--- Source data Enclosed Below ---

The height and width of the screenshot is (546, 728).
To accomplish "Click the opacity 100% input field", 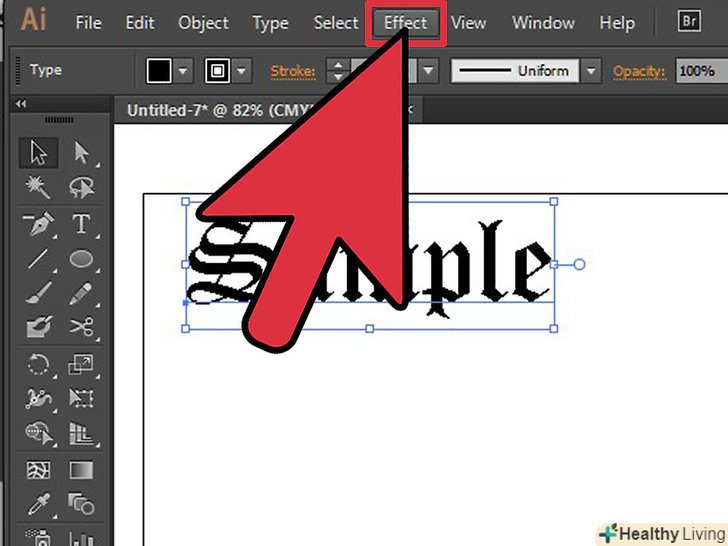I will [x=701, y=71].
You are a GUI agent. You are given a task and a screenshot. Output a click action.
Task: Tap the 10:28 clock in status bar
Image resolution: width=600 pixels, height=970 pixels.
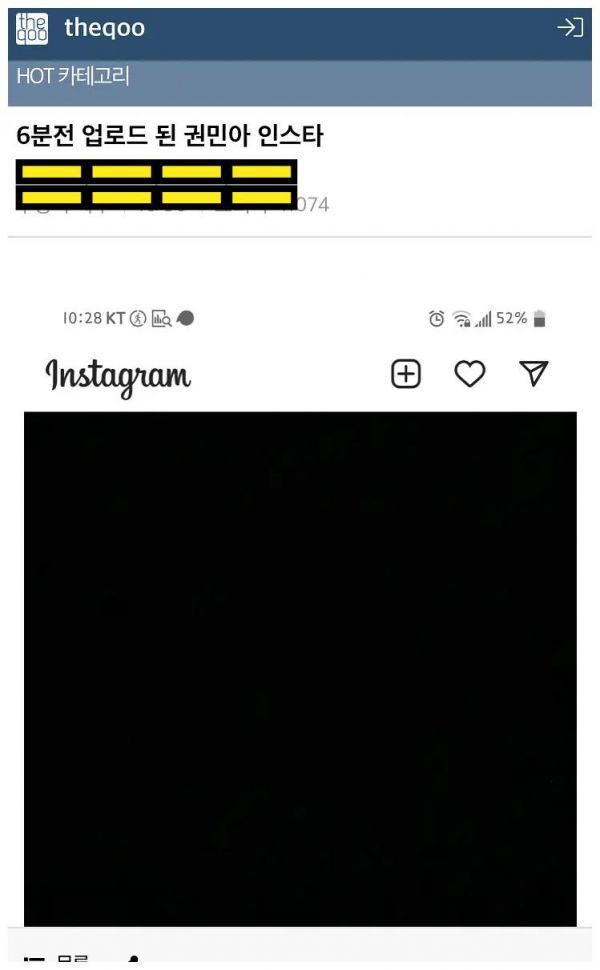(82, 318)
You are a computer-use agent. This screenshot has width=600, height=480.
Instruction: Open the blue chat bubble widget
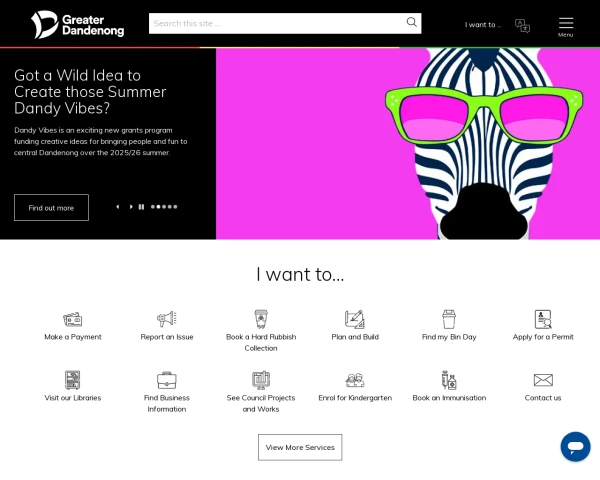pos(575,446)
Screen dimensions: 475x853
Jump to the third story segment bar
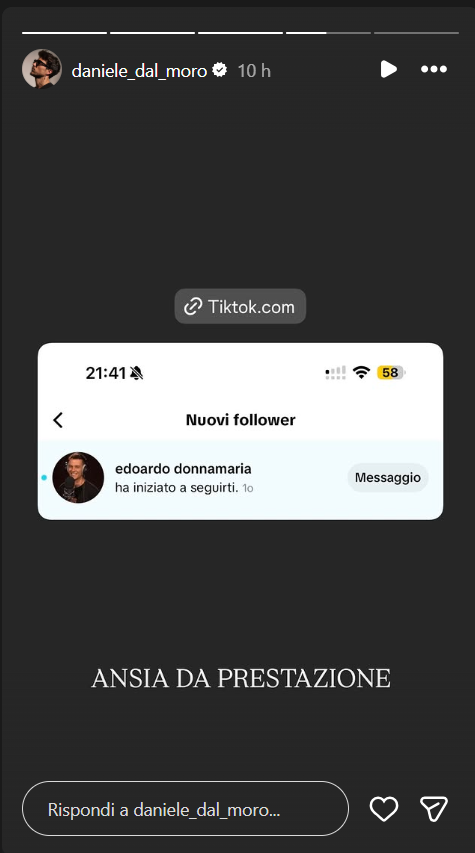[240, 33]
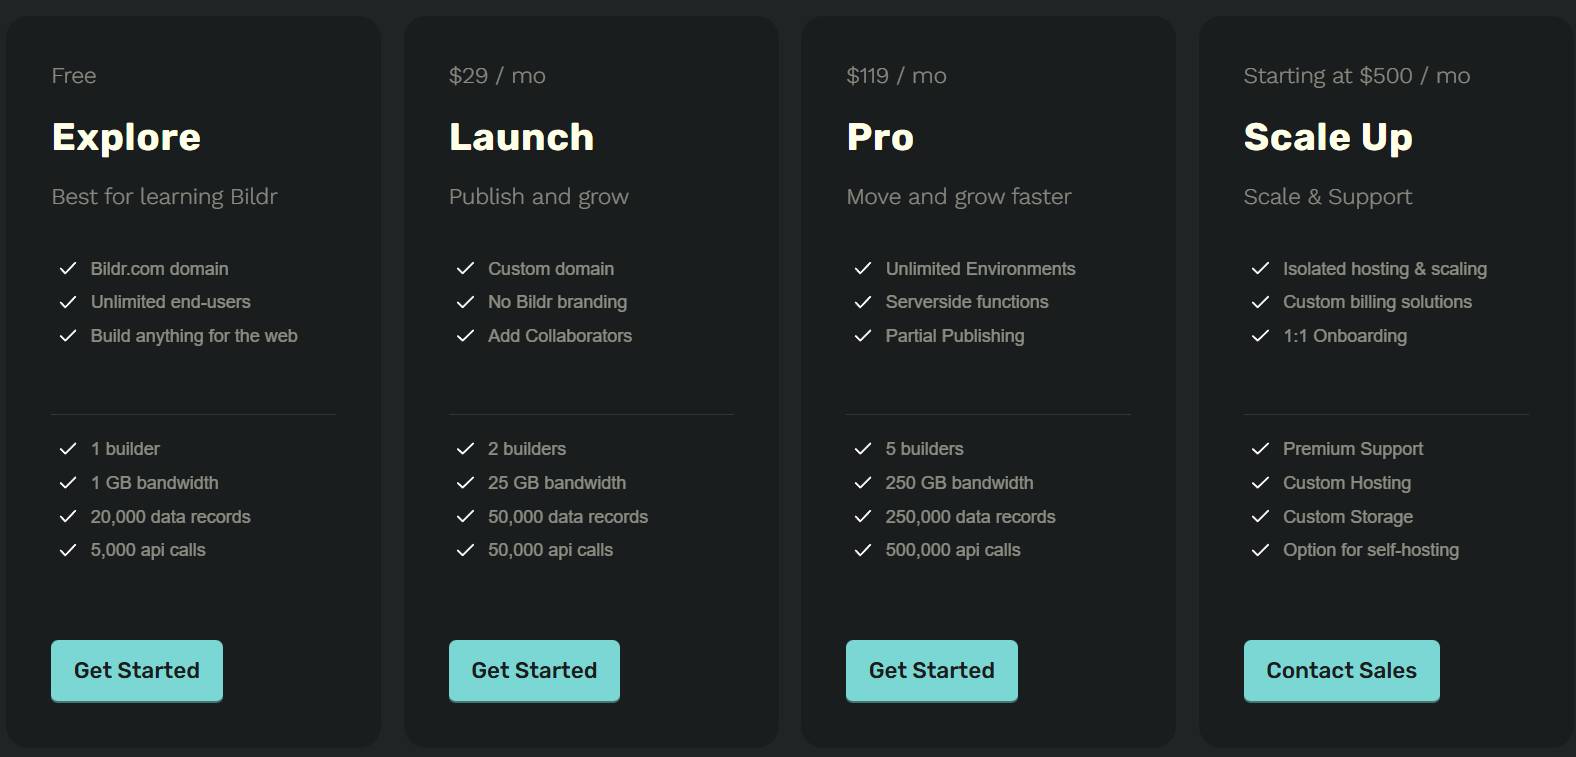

--- End of Enclosed Source data ---

Nothing but the lines from the one that contains "Screen dimensions: 475x853" through the last line of the records belongs in the answer, reproduced exactly, with no pictures.

Screen dimensions: 475x853
Jump to the third story segment bar
[240, 33]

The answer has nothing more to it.